*Stated goal:* Report how many lines in the entries below contain the string "pyautogui". Case counts, and the reply should be the number alone.

*The data:*
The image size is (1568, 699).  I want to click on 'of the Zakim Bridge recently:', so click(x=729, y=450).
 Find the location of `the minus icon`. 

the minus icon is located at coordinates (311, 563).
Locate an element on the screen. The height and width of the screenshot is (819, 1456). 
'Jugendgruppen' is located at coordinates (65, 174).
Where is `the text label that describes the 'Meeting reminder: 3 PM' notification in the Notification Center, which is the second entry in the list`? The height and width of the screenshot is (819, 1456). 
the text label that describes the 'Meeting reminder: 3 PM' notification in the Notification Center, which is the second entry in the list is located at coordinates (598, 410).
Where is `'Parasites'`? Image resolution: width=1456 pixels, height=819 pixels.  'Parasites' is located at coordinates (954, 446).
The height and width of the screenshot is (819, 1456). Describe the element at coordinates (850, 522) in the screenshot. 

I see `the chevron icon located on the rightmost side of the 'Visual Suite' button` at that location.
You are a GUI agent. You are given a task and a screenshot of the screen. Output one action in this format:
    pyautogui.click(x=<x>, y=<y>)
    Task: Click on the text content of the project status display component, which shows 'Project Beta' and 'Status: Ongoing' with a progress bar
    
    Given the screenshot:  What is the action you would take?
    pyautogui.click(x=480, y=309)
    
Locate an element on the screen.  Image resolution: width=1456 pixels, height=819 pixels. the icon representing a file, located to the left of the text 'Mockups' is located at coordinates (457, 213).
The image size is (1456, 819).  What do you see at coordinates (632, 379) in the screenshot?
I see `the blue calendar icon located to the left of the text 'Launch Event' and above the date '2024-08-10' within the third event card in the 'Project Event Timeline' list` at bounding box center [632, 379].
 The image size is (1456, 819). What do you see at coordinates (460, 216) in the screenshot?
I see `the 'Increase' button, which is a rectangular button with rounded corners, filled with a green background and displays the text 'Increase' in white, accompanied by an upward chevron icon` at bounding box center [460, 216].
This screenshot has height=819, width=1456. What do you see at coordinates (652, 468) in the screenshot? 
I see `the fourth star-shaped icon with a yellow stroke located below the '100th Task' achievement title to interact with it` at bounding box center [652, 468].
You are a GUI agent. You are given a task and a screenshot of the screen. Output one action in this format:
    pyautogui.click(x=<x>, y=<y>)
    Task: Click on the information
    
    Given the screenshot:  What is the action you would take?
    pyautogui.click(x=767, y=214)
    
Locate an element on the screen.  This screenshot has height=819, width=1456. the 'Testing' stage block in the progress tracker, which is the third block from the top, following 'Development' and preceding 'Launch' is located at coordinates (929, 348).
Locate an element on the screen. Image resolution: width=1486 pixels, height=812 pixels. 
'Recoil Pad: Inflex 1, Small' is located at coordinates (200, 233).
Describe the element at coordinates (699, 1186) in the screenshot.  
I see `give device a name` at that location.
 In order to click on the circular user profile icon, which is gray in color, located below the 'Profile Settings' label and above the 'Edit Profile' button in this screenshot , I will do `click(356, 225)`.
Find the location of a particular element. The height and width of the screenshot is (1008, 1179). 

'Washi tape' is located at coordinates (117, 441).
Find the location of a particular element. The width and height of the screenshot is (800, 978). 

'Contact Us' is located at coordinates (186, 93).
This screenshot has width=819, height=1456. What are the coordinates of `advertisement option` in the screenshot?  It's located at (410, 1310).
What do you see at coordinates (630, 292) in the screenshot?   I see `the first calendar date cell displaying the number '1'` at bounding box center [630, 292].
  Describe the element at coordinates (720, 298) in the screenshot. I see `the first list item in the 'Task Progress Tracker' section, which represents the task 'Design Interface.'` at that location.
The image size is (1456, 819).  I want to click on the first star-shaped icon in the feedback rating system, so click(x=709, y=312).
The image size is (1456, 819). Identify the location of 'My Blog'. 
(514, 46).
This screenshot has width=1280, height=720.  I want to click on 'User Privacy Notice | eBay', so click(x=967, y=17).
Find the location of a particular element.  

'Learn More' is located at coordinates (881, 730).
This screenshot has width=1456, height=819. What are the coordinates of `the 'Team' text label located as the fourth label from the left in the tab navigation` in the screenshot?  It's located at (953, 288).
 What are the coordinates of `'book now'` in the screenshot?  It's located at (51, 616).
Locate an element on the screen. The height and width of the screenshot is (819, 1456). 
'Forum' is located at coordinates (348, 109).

*Result for this exercise:* 4